Starting with our sample data:
LOAD * INLINE [
Month, Name
1,A
1,B
1,C
1,D
1,E
2,F
2,G
2,A
2,B
2,C
2,D
3,H
3,A
3,B
3,C
];
Qlik evaluates sum(aggr(count(distinct "Name"),"Name")) by first applying it to our month dimension as in any chart (Month=1). It then jumps to the next dimension we've specified in the aggr function, "Name", and evaluates all instances of the given name. So "1,A", "2,A","3,A" are all evaluated for month =1 even though Month=1 is not the month associated with "2,A" and "3,A". Count(distinct Name) is then applied to these three rows and returns a count of 1. These steps are applied for each "Name" in Month =1 and returns a final count of 5.
Processing then jumps to month 2 and the evaluation steps continue but rows "2,A" through "2,D" are skipped because they were already evaluated when Month equaled 1. The final count returned for Month=2 is 2 ("2,F" and "2,G" are counted). Month 3 returns a count of 1 because all rows have been evaluated in previous steps with the exception of "3,H". The final result is this table:
Month | Distinct Count by Month |
1 | 5 |
2 | 2 |
3 | 1 |
The reason this method is not recommended is because Qlik doesn't know how to apply the inner dimension (Name) with the outer dimension (Month). The load order is the only factor here that allows this to work. We've essentially gotten lucky that our load order happens to make this work. Had our table been loaded differently we would get a different result.
Say I move my second row, "1,B" to the bottom of my data load:
LOAD * INLINE [
Month, Name
1,A
1,C
1,D
1,E
2,F
2,G
2,A
2,B
2,C
2,D
3,H
3,A
3,B
3,C
1,B
];
The distinct count will now be 4,3,1 instead of the previous 5,2,1
Month | Distinct Count by Month |
1 | 4 |
2 | 3 |
3 | 1 |
If we add in the accumulation part of the function ( "rangsum(above(" ) we arrive at the same final accumulation = 8 but the way we got there is different.
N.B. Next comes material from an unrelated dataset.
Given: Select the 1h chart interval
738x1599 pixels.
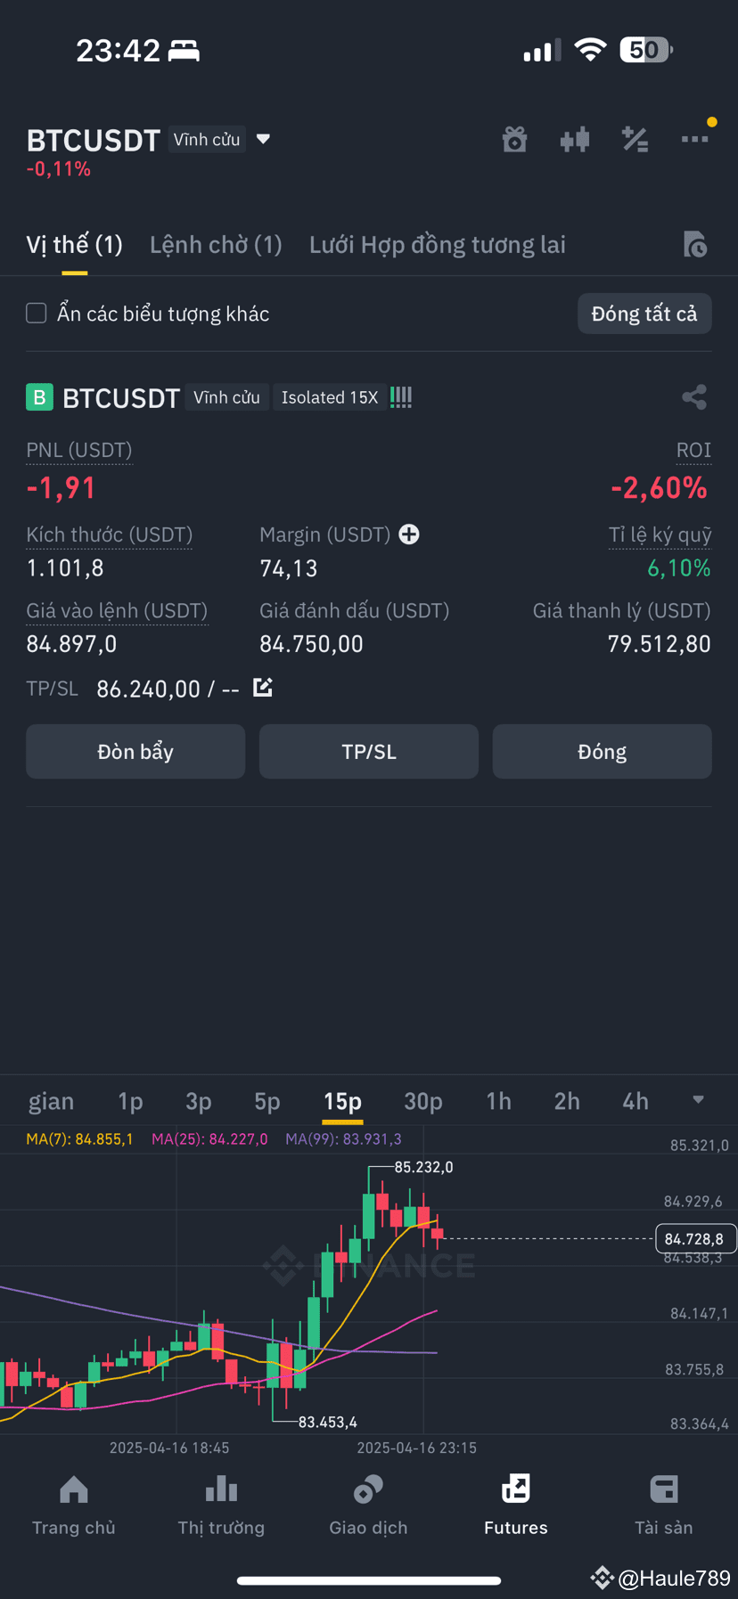Looking at the screenshot, I should pyautogui.click(x=499, y=1102).
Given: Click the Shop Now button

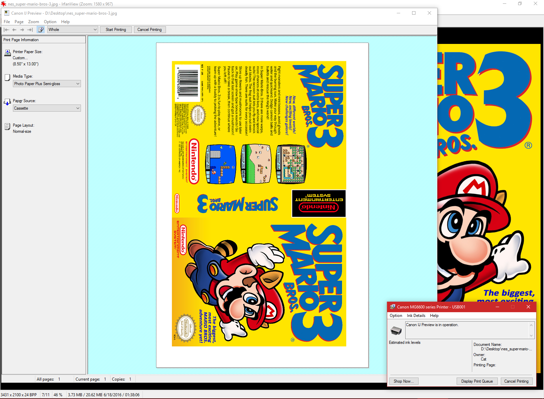Looking at the screenshot, I should click(x=404, y=381).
See the attached sample app for these two examples.
Happy Qliking!
Mike
Can you attach the sample to play around with
Sunny,
I'll try to update this post today. I just got some feedback from Henric Cronström on how this is working and I need to alter the expression and provide an explanation. It works, but it's not recommended because it's a grain mis-match on the aggr function.
Mike
Try this to get a plot of accumulated distinct count o"Name" vs Month or whatever time range you please.
aggr(rangesum(
above(
sum(
aggr(
count(distinct "Name")
,"Name")
)
,0,RowNo())),Month,(Numeric))
)
thank you so much. you saved my world with this formula! 🙂
I want to make clear something, if you use this formula, you HAVE TO sort your data when you're loading it. Otherwise it can give silly results.
@Emma1 Thanks for the expression. It was working in my scenario as well. Great help. Much appreciated.